Un âne et un mouton, se croisant en chemin,
discutaient économie, le sujet à la mode.
“Je suis un ignorant”, se lamentait le roussin,
“Je suis très bien informé; je lis les journaux.
Croyez-moi dit le mouton, sans austérité,
point de salut; il nous faut nous sacrifier.
Mon berger lui-même a renvoyé dix agneaux."
"Ton berger ne devrait-il pas te conduire vers l'Eden?
Lui obéis-tu toujours quoi qu'il demande?

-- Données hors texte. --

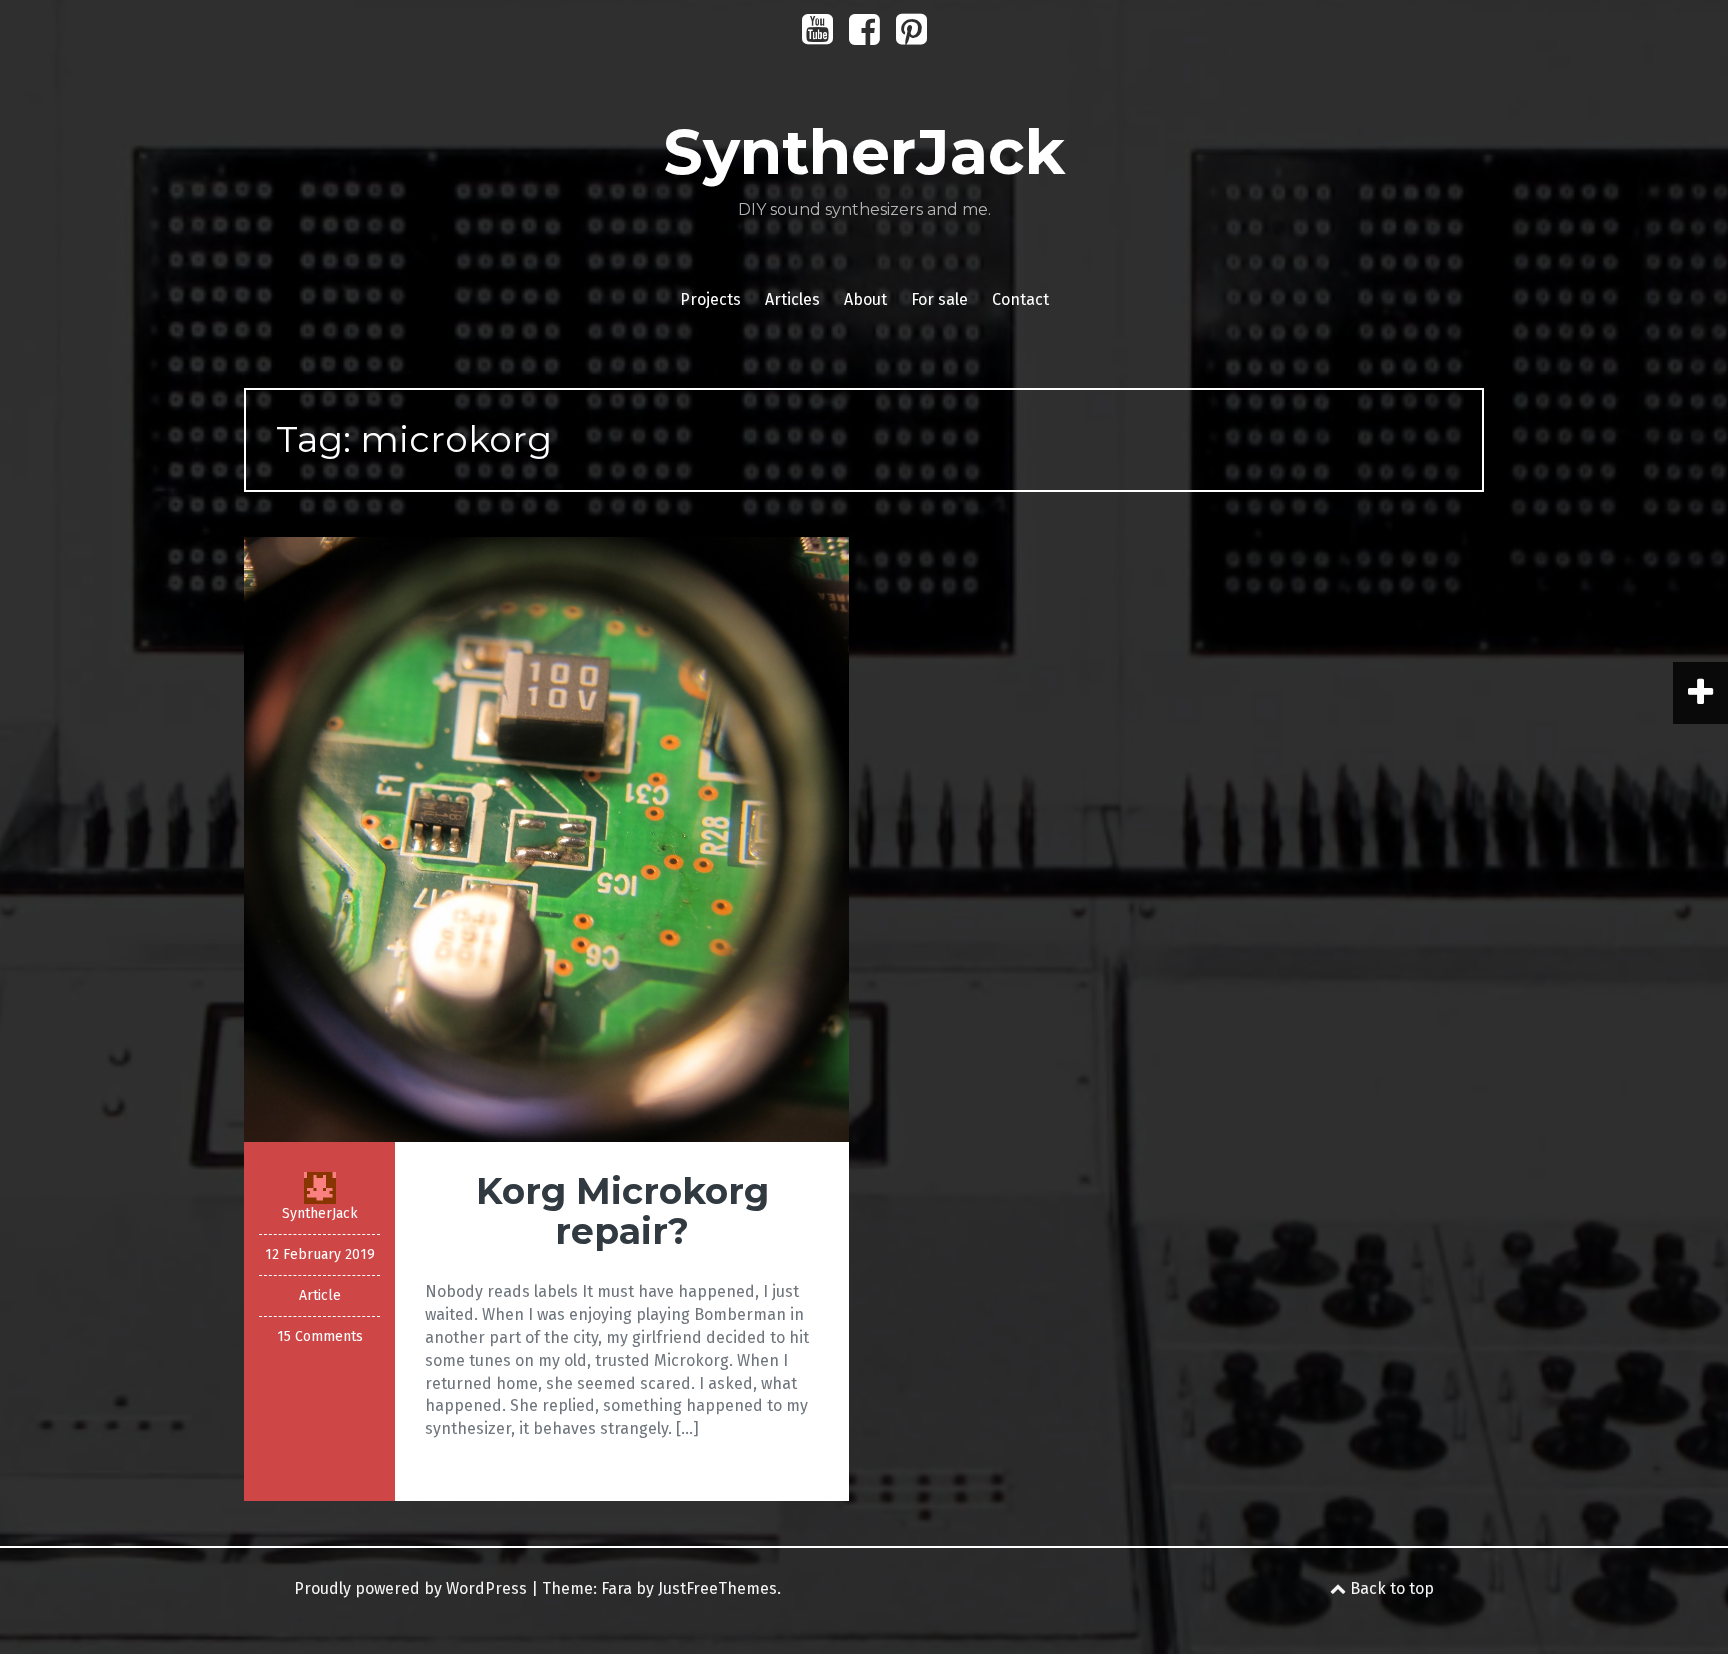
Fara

Pourquoi permets-tu de tondre toute ta laine?
Ses chiens, pour te garder, reçoivent prébende!"
"Imbécile, tu es bien bête de penser ainsi,"
rétorqua le broutard. "N'ai-je point pâturage,
couche confortable, femelle et beaux paysages?
Qu'ai-je faire de liberté et de suprématie?"
L’illettré semblait bien au fait du sort des ovins.
Le savant au contraire fut fort ébaubi
d'apercevoir plus loin le pasteur et le lupin
deviser ensemble et chercher un compromis.
Alors, un âne qui doute est-il insensé?
Aussi, un mouton crédule est-il malheureux?
Mais ce que je tiens pour certain, c'est qu'aucun d'eux,
du loup, n'aura l’idée de se débarrasser.
Et nous, qui ne sommes ni ânes ni moutons,
Qui savons lire, penser, agir et partager,
Qui voyons les loups et leur appétit glouton,
Saurons-nous les tuer et chasser le berger?